According to witnesses, the ambulance was driven across campus at approximately 1:15 a.m. on Sunday morning, although Campus Police reported the vehicle stolen at 11:15 p.m. on Saturday night. It was spotted driving through the social dorm quad by Officer Tom Harding.
“I was walking out of Stone … I saw it pull down between Davis and Pond [Dormitories],” said Duncan Webb ’01, who added that the ambulance was driving on the grass. “At first I thought it was driving normally … Then it sped up and came right at me. Then it made kind of a quick left turn and spun out.”
“There were people in front of Pond when he made that turn,” he added. “He was headed in their direction and they scattered.”
Webb estimated that he saw the ambulance around 1:00 or 1:15 a.m.
Several students observed the incident at its inception.
“I saw someone trying to put the ambulance into gear, and they couldn’t,” said Lucienne Canet ’04.
According to Assistant Chief of Campus Police Edwin Zaniewski, Harding first noticed a vehicle travelling down the wrong side of the road by the social dorms. Upon closer inspection, Harding saw that it was an ambulance, at which point he put on the police car’s lights and pursued the vehicle.

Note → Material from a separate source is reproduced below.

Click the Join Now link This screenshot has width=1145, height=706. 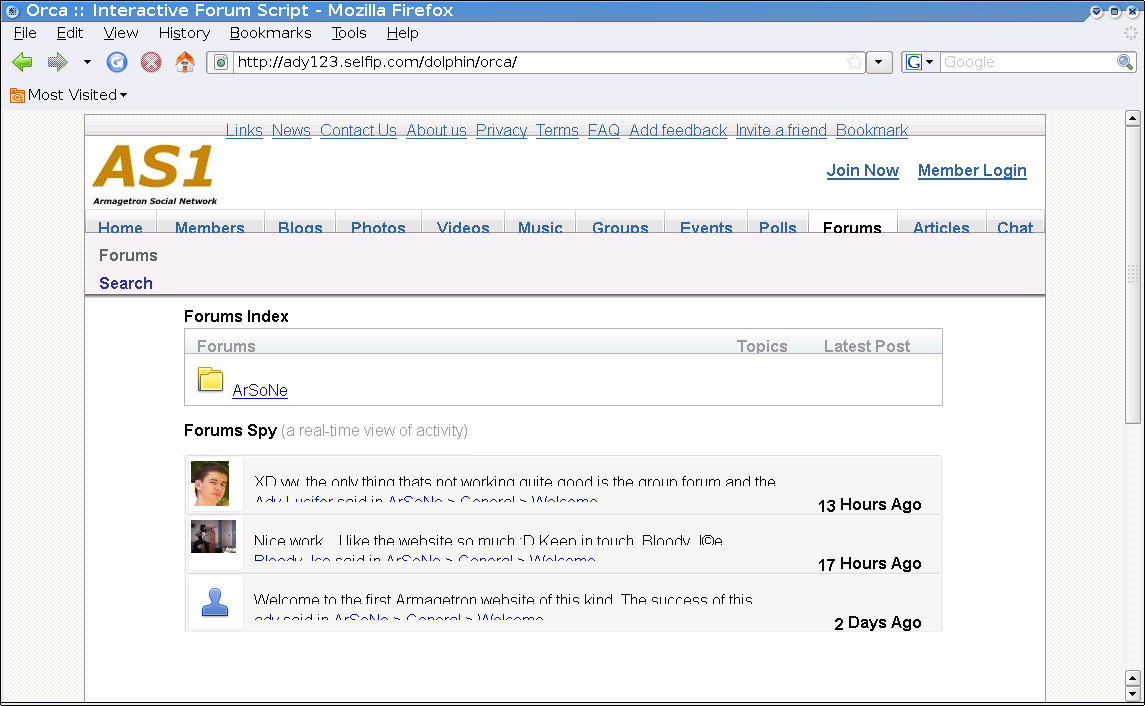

“I think there were police following me,” said the driver. “I don’t remember the driving much.”
The ambulance pulled over by Stone Dormitory, according to Campus Police, and a male was seen running from the scene. Officer Harding was unable to apprehend the person, according to Zaniewski.

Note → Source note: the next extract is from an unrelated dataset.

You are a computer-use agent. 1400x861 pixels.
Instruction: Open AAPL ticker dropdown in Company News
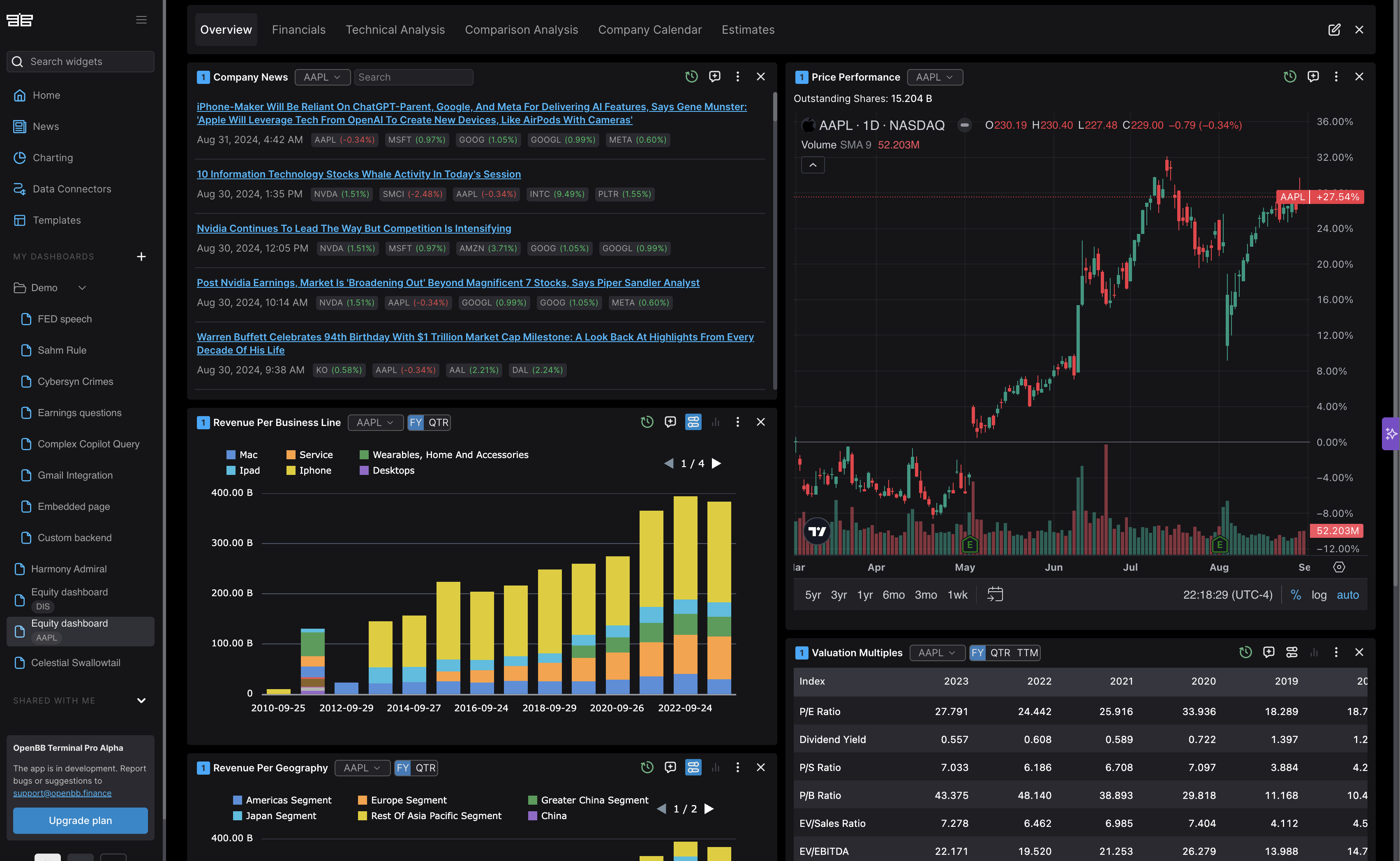tap(322, 77)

“It was fun,” said the driver. “I probably will get caught. I think maybe they’ll suspend me for a semester.”
Zaniewski said that criminal charges may be pressed.

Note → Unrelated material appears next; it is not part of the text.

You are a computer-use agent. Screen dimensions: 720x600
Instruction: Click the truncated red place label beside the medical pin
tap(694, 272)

“We would certainly consider it if it turned out to be an Amherst student,” said Zaniewski, who said that the charge would be using a motor vehicle without authority.
“When I realized it was hijacked … [I thought] the person who was driving it was obviously not thinking about the consequences if he or she was ever caught,” Webb said.
“I didn’t do it the way I wanted to,” the driver said. “It’s not a big deal for me to get suspended.”
The most significant damage to the ambulance was that half of the bumper had been torn off, according to Zaniewski. Also, the ambulance was driven with the emergency brake on, so internal damage is still being assessed.
“All [area coordinators] have been contacted,” said Zaniewski, who asked the ACs to notify all Resident Counselors in an effort to find the perpetrator. “It could have been a pretty serious event. The ambulance was ‘on call’ if it was needed in Town.”
“[I have] no regret,” the driver said. “I was laughing my head off.”
The Town ambulance and two paramedics had been hired from the fire department by the College to be on hand during the “Night Release,” which took place from 11 p.m. to 4 a.m. on Saturday night.